The headline findings make for regrettable reading. Food insecurity remains rampant, with up to 30 per cent of households reporting an inability to afford three meals a day. Nearly 20pc report constraints on fulfilling food-related desirability. This is quite alarming for a country where agriculture continues to provide the largest share of total employment, and where vast swathes of productive activity remain tied to agrarian output.
Closely associated with this issue is that of stunting and malnutrition, which remain stubbornly persistent over a 15-year period. While child stunting has declined by 17pc compared to 2010, the current rate — at 43pc — remains extremely high. The biophysical growth challenge is perhaps one of the most primal social development issues, and Pakistan’s track record in tackling it remains very poor on this front.
In recent research work carried out on the issue of nutrition and water quality in Lahore, this challenge has become a lot more apparent along the lines of socioeconomic inequality. Children born in higher-income areas just a few hundred metres away from dense, low-income settlements now have categorically different biological growth patterns.
Food insecurity remains rampant, with up to 30pc of households reporting an inability to afford three meals a day.
Researchers have also long documented the impact that early childhood nutrition and health challenges pose to cognitive ability and long-term learning. Some of this comes out in the PPHS results as well. Reportedly, 34pc of Grade 3-8 students still cannot solve Grade 2-level division problems. Compounded with stubbornly high dropout/out-of-school children rates, the socioeconomic landscape will show even further divergence in group inequality and the trajectory of life chances.
The trajectory operates in this manner: Poorer households, unable to afford basic nutrition and clean water, are likely to have children who will face cognitive impairments; will be less likely to afford remedial interventions; and will be more likely to have their children drop out of school at higher rates. Resultantly, these children’s ability to secure better-paid outcomes in the labour market during adulthood will suffer. In the meantime, children born to better-off parents will be able to avoid all of these issues, and will become part of the labour pool with education credentials that command a higher wage.
These patterns, already at work for quite some time, are likely to become more visible in the data, as the economy undergoes a structural transformation away from household-associated farm work, and towards waged employment in urban areas. This transformation comes with greater rewards for those who can demonstrate the right type of training/skill/credential, and penalises those who can’t. While the actual numbers haven’t been shared yet, the results announcement shows that occupational mobility has stagnated, ie, the number of people switching from blue-collar jobs to white-collar ones has not increased in any meaningful way.
Overall, the decline in the poverty rate — from 36pc to around 30pc — over a 15-year period is not very encouraging.
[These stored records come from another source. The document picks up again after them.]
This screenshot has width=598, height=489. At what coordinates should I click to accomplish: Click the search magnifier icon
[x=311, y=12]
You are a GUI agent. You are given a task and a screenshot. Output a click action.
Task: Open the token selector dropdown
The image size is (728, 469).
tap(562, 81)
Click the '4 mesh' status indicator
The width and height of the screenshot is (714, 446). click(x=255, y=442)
While urban poverty has reduced more rapidly, rural poverty remains stubbornly high at 37.5pc. PPHS analysis also suggests that the inflationary episodes of the last 15 years, with the most severe one taking place between 2021 and 2024, have arrested the decline of poverty by an additional 7pc. That alone would be worth another 18 million people who might have been able to meet their basic needs had macroeconomic conditions not taken frequent turns for the worse.
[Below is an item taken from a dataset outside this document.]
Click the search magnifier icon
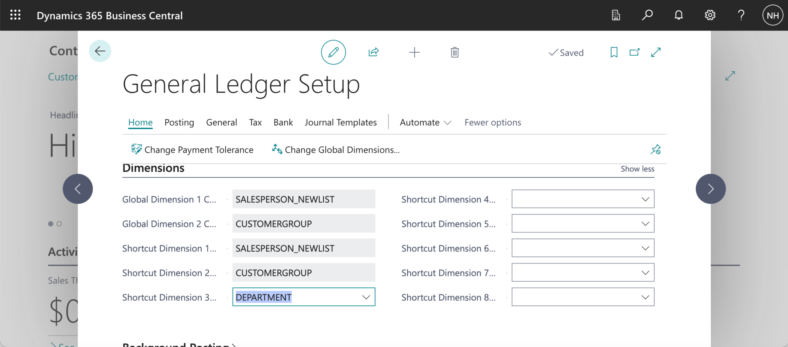Image resolution: width=788 pixels, height=347 pixels. (647, 15)
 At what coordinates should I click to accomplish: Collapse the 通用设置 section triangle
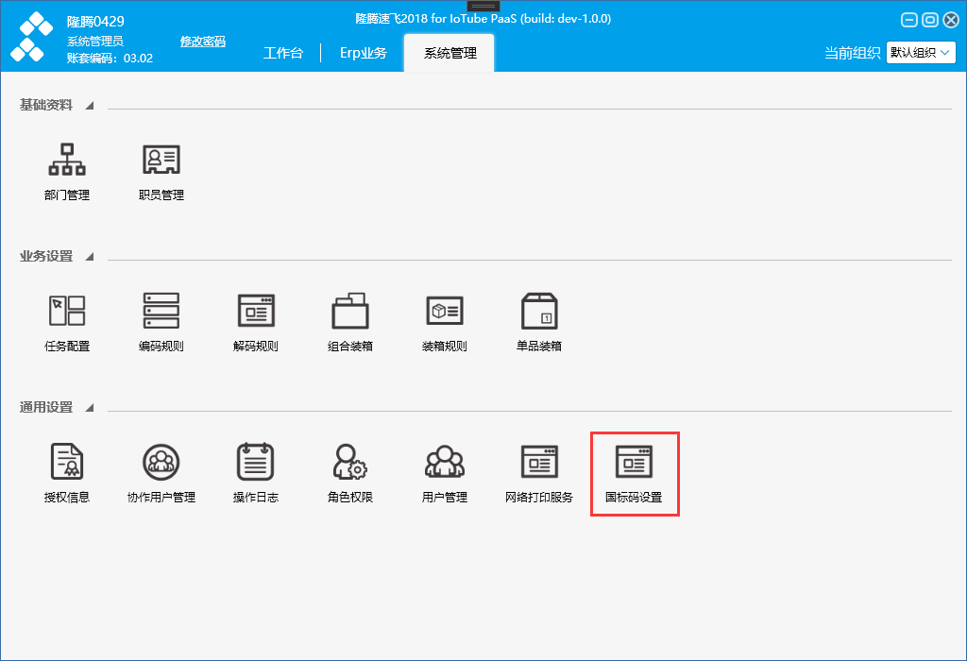point(90,408)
There are some glimmers of progress in the results, mostly related to specific health indicators. Access to antenatal care, safe childbirth facilities and vaccinations have improved significantly. This is reflected in the decline in maternal and infant mortality rates, though the numbers are still fairly high.
A key question this poses is what is driving these improvements? At the provincial level, other survey data from Punjab at least have shown similar progress since 2007. Can this be attributed to government interventions in any way?
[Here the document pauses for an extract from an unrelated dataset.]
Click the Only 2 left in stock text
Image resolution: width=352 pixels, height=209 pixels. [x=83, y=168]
There is no doubt that the Lady Health Worker programme has played a role in bridging delivery and information gaps, especially in underserved communities. Similarly, the expansion of the Basic Health Unit infrastructure, provision of medicine, and even health insurance schemes have likely played a part as well. Provincial governments in all regions have generally prioritised health sector expenditure in various ways.
What requires further evaluation, though, is the extent to which the government can claim credit for improvements in indicators, and the extent to which these gains can be attributed to a burgeoning private healthcare market.
Either way, the lessons from the health sector will be instructive. The private sector’s role may be important, but ultimately paid access to a service excludes those who cannot pay. This means the public sector must step in to cater to the needs of those who fall at the bottom of the income distribution.
At the level of governance, I am reminded of a recent comment made by Dr Faisal Bari on how the public sector always falls short in areas where coordination of human agency is required. Failures in education outcomes are the clearest example of this, given how it involves managing human resources of teachers, supervisors, parents, children and the wider community to both increase enrolment and improve learning.
If we take effective coordination of multiple actors for a defined goal (reducing malnutrition, improving learning, etc) to be the central problem facing Pakistan, then we need to rethink of how the state is run, and where decisions are being made.
The writer teaches sociology at Lums.